Lors du dernier débat présidentiel, Marine Le Pen a critiqué la vision de l'Europe de son adversaire. «C'est l'Europe à la schlague. C'est celle de Merkel», a balancé la candidate. Une schlague peut être utilisée pour qualifier une manière brutale pour se faire obéir. Pourtant, ce terme peut revêtir plusieurs sens. Comme l'explique le petit Larousse, la «schlague» désigne également «un châtiment autrefois usité en Allemagne et qui consistait en coups de baguette sur le dos du fautif».
Très vite, Emmanuel Macron réplique en sommant Marine Le Pen de ne pas utiliser ce terme qui pourrait faire débat.
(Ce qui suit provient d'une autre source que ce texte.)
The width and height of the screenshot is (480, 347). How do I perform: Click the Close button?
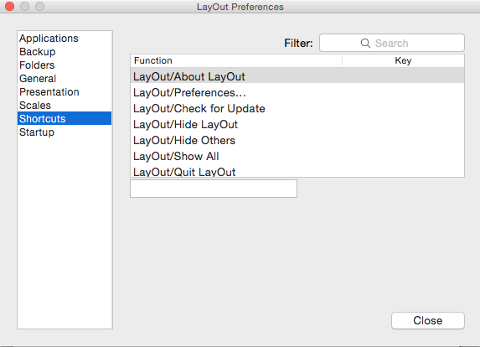(x=428, y=321)
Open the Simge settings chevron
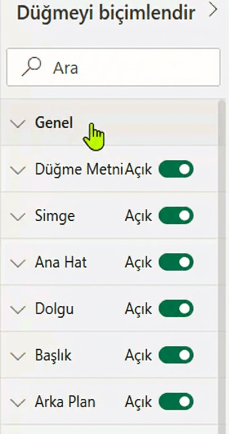229x434 pixels. [18, 215]
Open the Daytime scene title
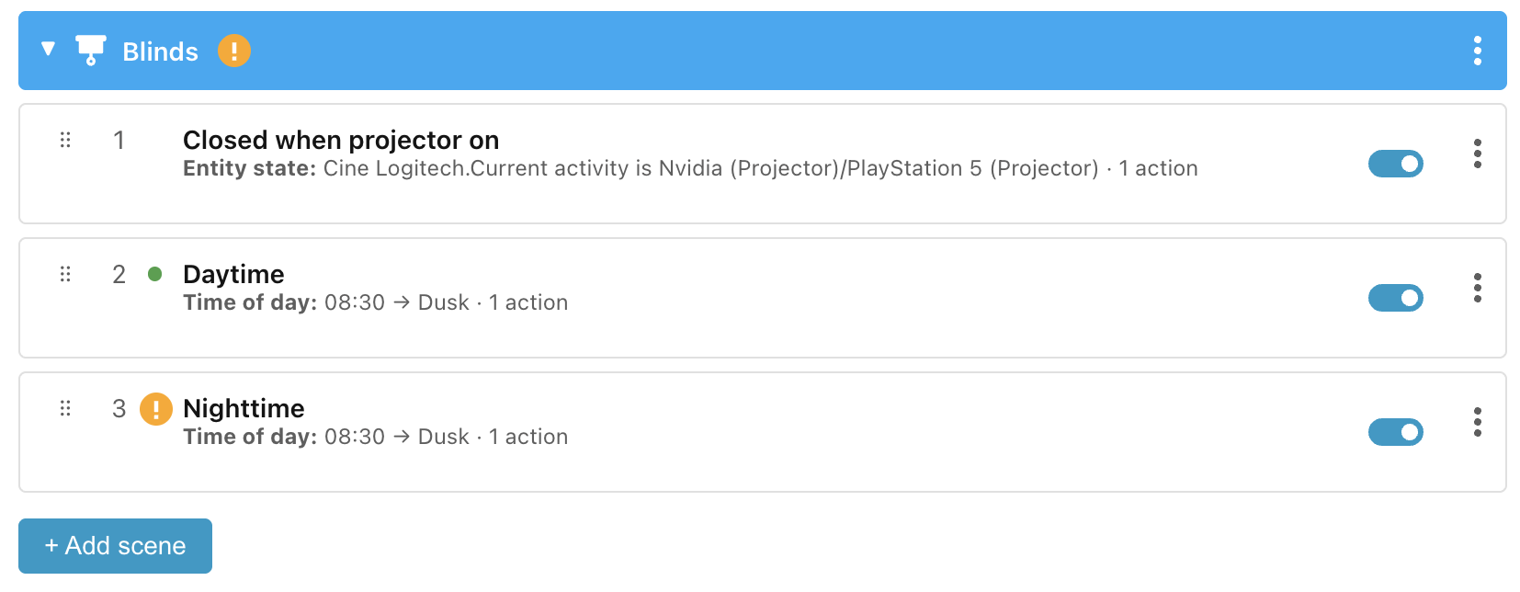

Une allusion également critiquée par l'historien et spécialiste de l'histoire du système concentrationnaire, Robert Steegmann, dans une tribune envoyée au journal Dernières Nouvelles d'Alsace : «Madame Le Pen, user hier soir de l'expression de «schlague», adressée à votre contradicteur, est pour moi intolérable. Au nom de tous ceux qui eurent à subir cette schlague qui, dans l'ancien camp de concentration de Natzweiler n'était pas un effet de discours, je m'élève contre l'indignité de vos propos et votre prétention à nous représenter.»
«Dégagisme»
Le mot «dégagisme» a été utilisé en janvier 2017 dans un billet de blog publié par Jean-Luc Mélenchon, au lendemain de la victoire de Benoît Hamon aux Primaires citoyenne de la Gauche. «Valls valse, encore une victoire du dégagisme», écrit le candidat de La France insoumise.
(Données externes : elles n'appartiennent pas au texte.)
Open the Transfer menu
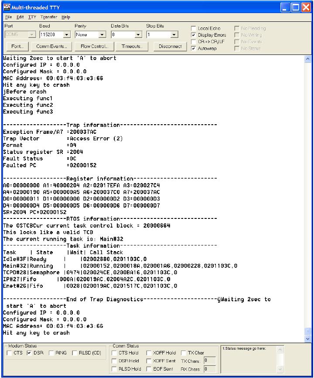[49, 17]
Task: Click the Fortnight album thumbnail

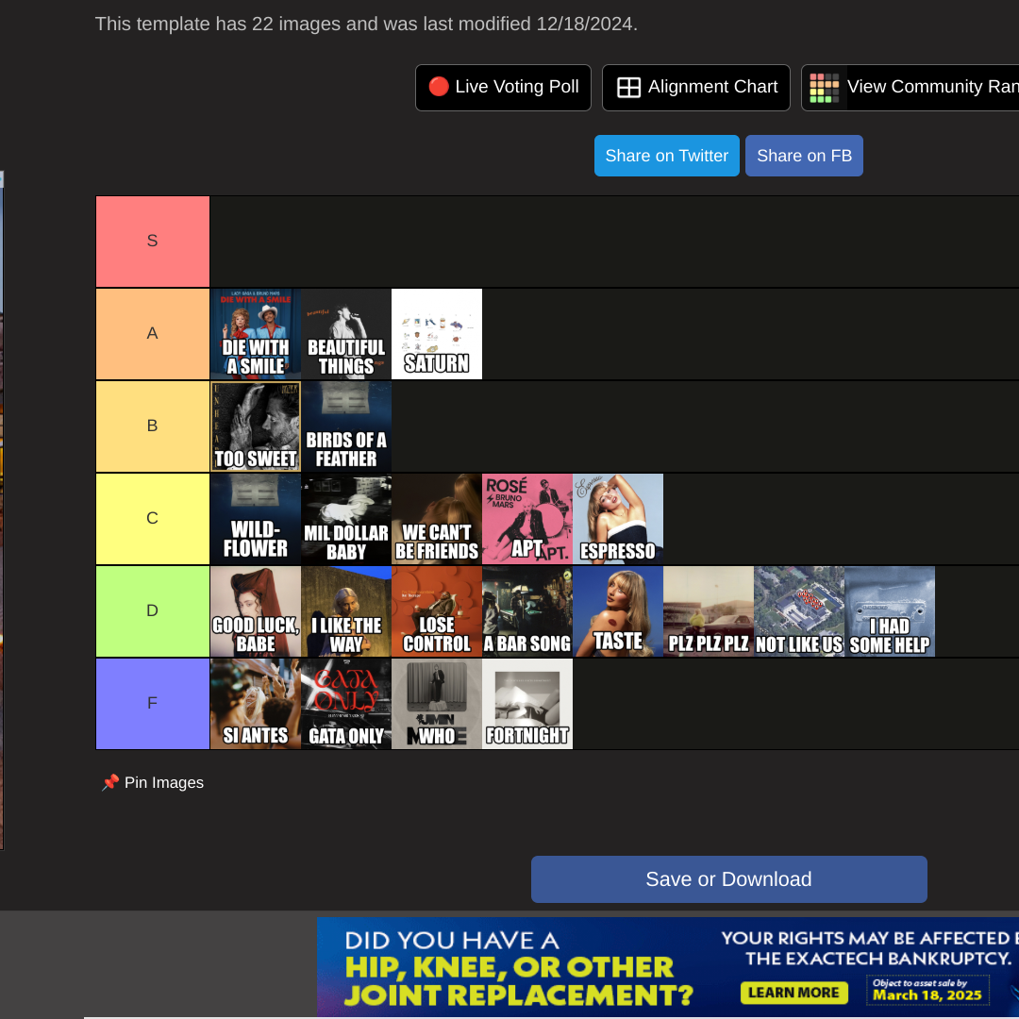Action: click(527, 704)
Le terme ne figure pas dans le dictionnaire. Il s'agit d'un néologisme popularisé en Tunisie, lors du printemps arabe de 2011. Il appelait à chasser du pouvoir le président Ben Ali. Il s'inspire du slogan «dégage» scandé dans les rues lors de ce mouvement de contestation populaire.
«Sauts de cabri»
Lors de sa prise de parole sur le dernier débat télévisé, Emmanuel Macron a utilisé l'expression «sauts de cabri». «Je ne tombe pas comme vous dans le piège des sauts de cabri», s'est exclamé le candidat.
«Sauts de cabri.» La métaphore n'est pas nouvelle dans le discours politique. En 1965, en évoquant la construction de l'Europe, le général de Gaulle avait déjà utilisé cette formulation : «On ne fait pas de politique autrement que sur des réalités. On peut sauter sur sa chaise comme un cabri en disant l'Europe, l'Europe, l'Europe mais ça n'aboutit à rien.»